Sorry. Not appropriate. Will shut up. But there are two sides to the boarding coin, and you have to be prepared for both sides.

happygardening Sun 10-Mar-13 08:25:26

Do you not want your child to experience positive life changing experiences seeker? How very odd.

seeker Sun 10-Mar-13 08:28:44

Sorry, happy. I won't engage about boarding. I shouldn't have said anything.

happygardening Sun 10-Mar-13 08:40:36

Seeker as parents most of us want our children to have positive live changing experiences we all go about it in different ways there is no right or wrong way to do it. Acceptance of this difference and tolerance of it can be a lesson that boarders learn.

Kenlee Sun 10-Mar-13 09:51:39


This is exactly what I want my DD to have. She can already do the rudimentary cooking. Although she needs to live without the maid following her. Picking up after her...etc etc...

Thank you...I actually think I have absolutely made the right decision. In fact I have a nephew who is at Brighton and talked to him for a few hours.. He raved at how good fun it is.

I read on another forum that Priorsfield is excellent in a ofsted report ..Im not sure what that is though... but most importantly I have not heard a bad thing about Priorsfield school. The only thing that gets mentioned again and again is that it is one of the best for pastoral care..

Money well spent I think.

Dededum Sun 10-Mar-13 11:42:59

Friends daughter is boarding at Priorsfield, they are abroad. This year 7 there are only 3 full time boarders (ie: weekend) and that is a bit tough. Has had one weekend with a friends family (day child). Think that could be a problem at most boarding schools, you might want to ask school.
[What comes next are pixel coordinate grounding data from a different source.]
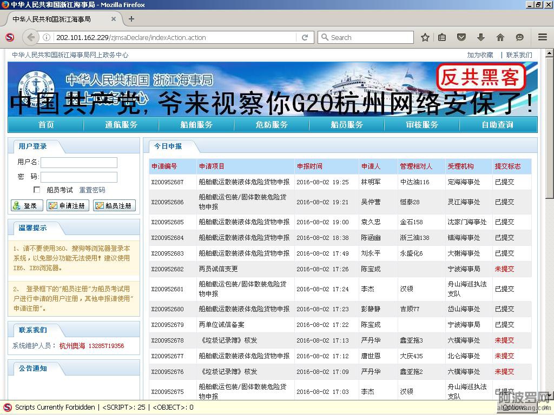The height and width of the screenshot is (415, 554).
Task: Click the Firefox home icon
Action: tap(500, 37)
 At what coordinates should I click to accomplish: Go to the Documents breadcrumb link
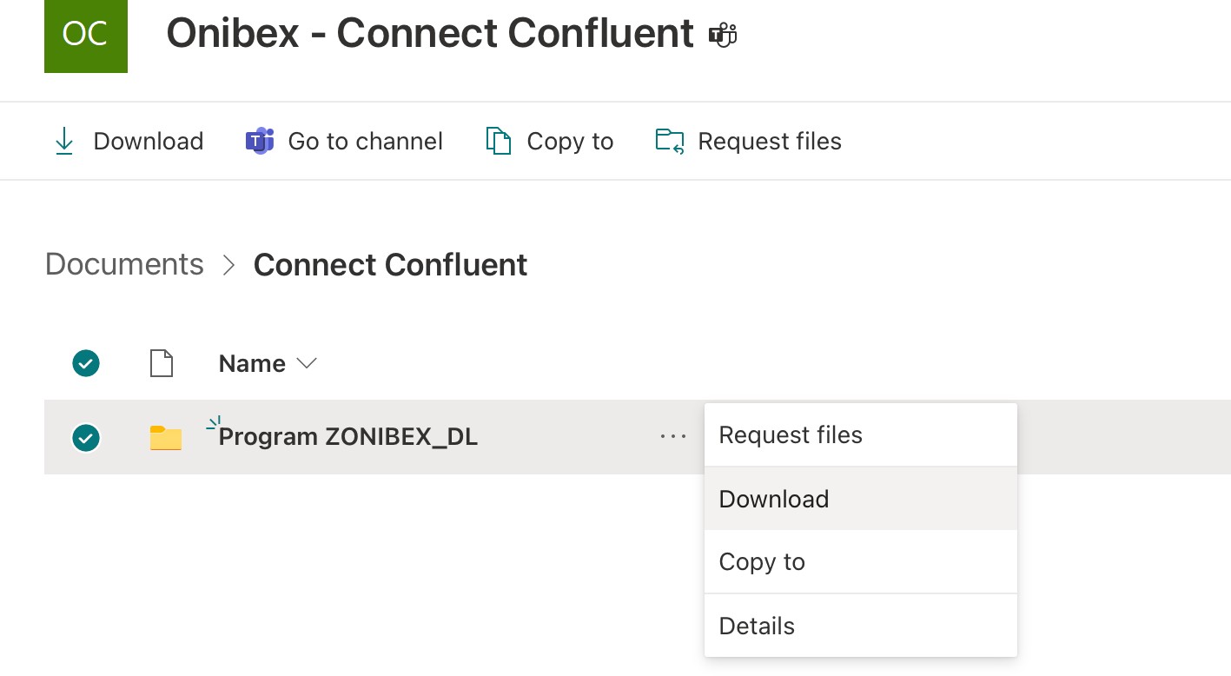coord(124,264)
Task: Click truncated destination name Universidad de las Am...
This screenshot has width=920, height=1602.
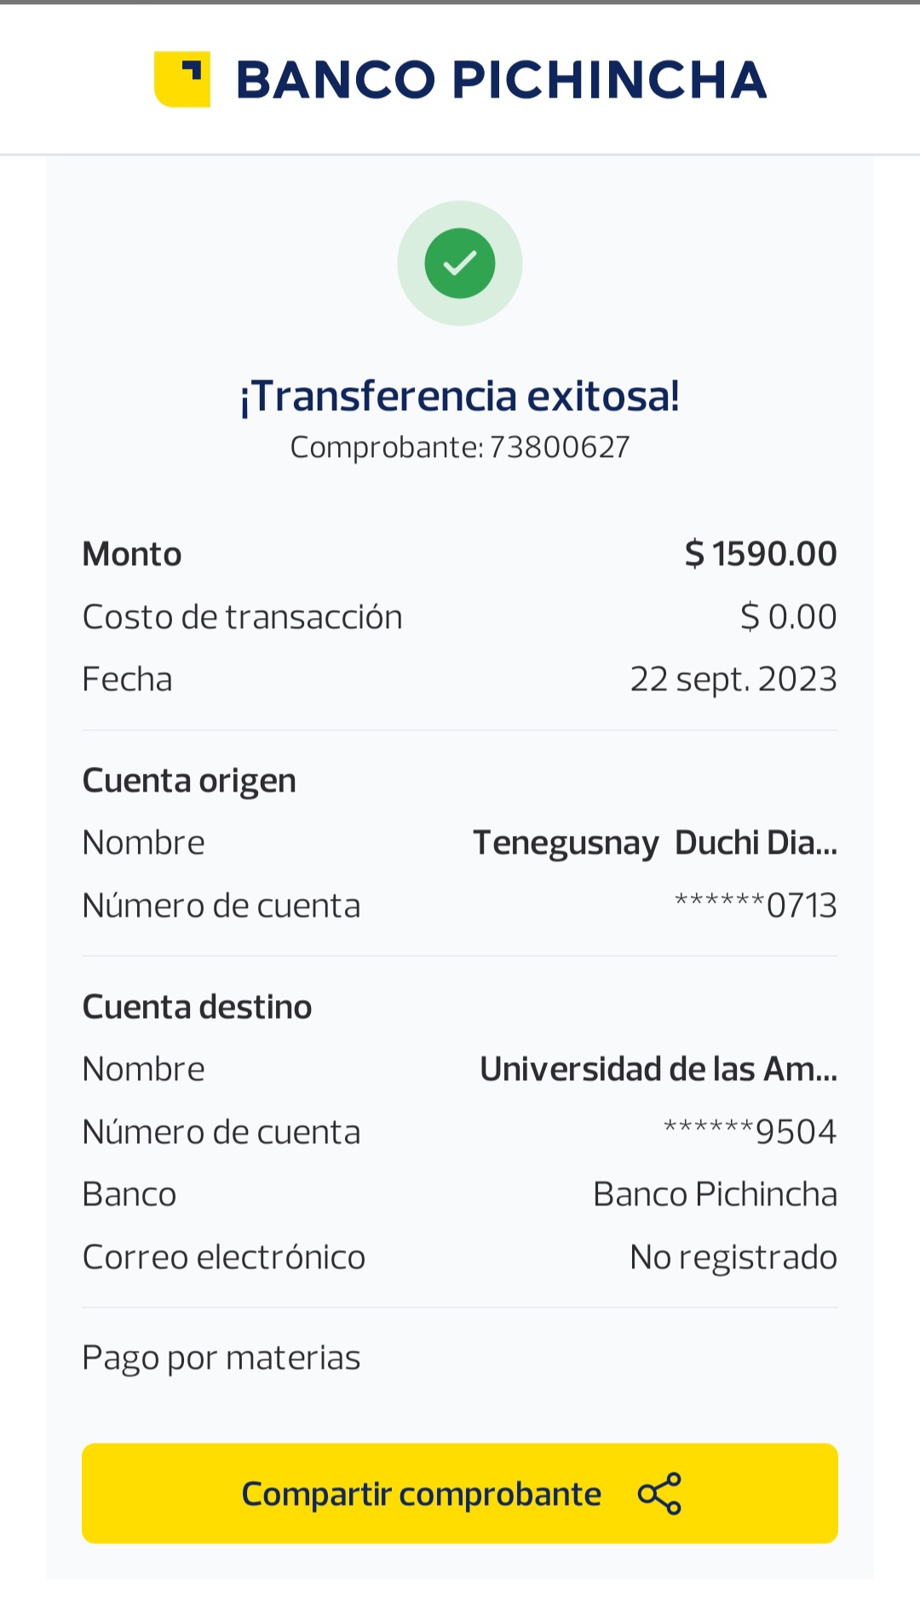Action: [658, 1069]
Kenlee Sun 10-Mar-13 12:31:05

Well in that case there will be at least one more...btw does your friend's daughter feel happy at the school? Has she encountered any problems that I can sort out now for her?
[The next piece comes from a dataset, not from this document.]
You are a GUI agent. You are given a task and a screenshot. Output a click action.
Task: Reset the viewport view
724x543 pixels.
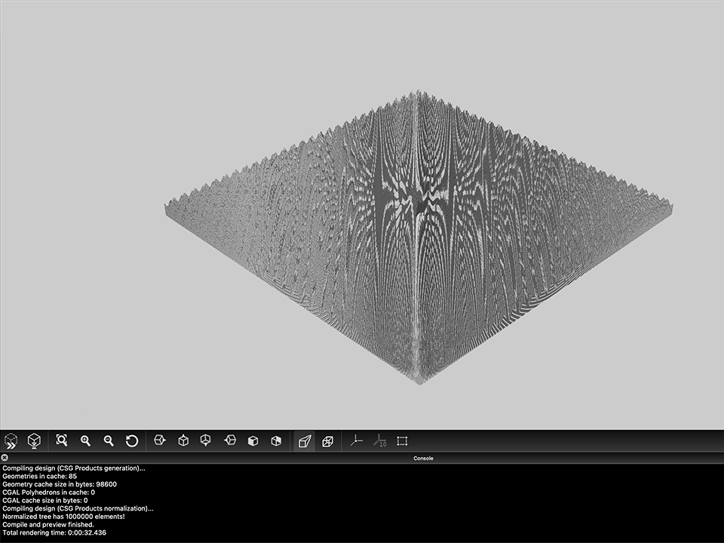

aliasPrickleandJones Sun 10-Mar-13 13:42:05

It was aeons ago that I boarded (in '70's) but I will never ever forget the crippling homesickness I suffered for the whole duration of the first year (when I was 11). I was bereft. sad

I know that there is internet, mobiles etc now that soften the blow but please remember that even if your dd or ds says they are fine they may not be.

lt will forever change your relationship with your dc and them with you and the rest of the family. What you say is 'independence' may also be called 'alienation'.

Sorry to be a downer but you need to hear all sides.

Dededum Sun 10-Mar-13 16:00:22

Well mum is putting a brave face on it, was over for a week visiting with her 2 younger children. No problems as far as I can tell. However it is a huge change so of course it is tricky for all and no doubt will 'affect her' but that doesn't mean that it is negative. But then this children already has had a wealth of cultural experience from her interesting childhood.

notquiteruralbliss Mon 11-Mar-13 10:03:18

My lot have bounced between grammars / private schools / inner city comps depending on where we have lived / what they wanted / needed at the time and have friends from each. I don't think any one is universally 'better' than the other.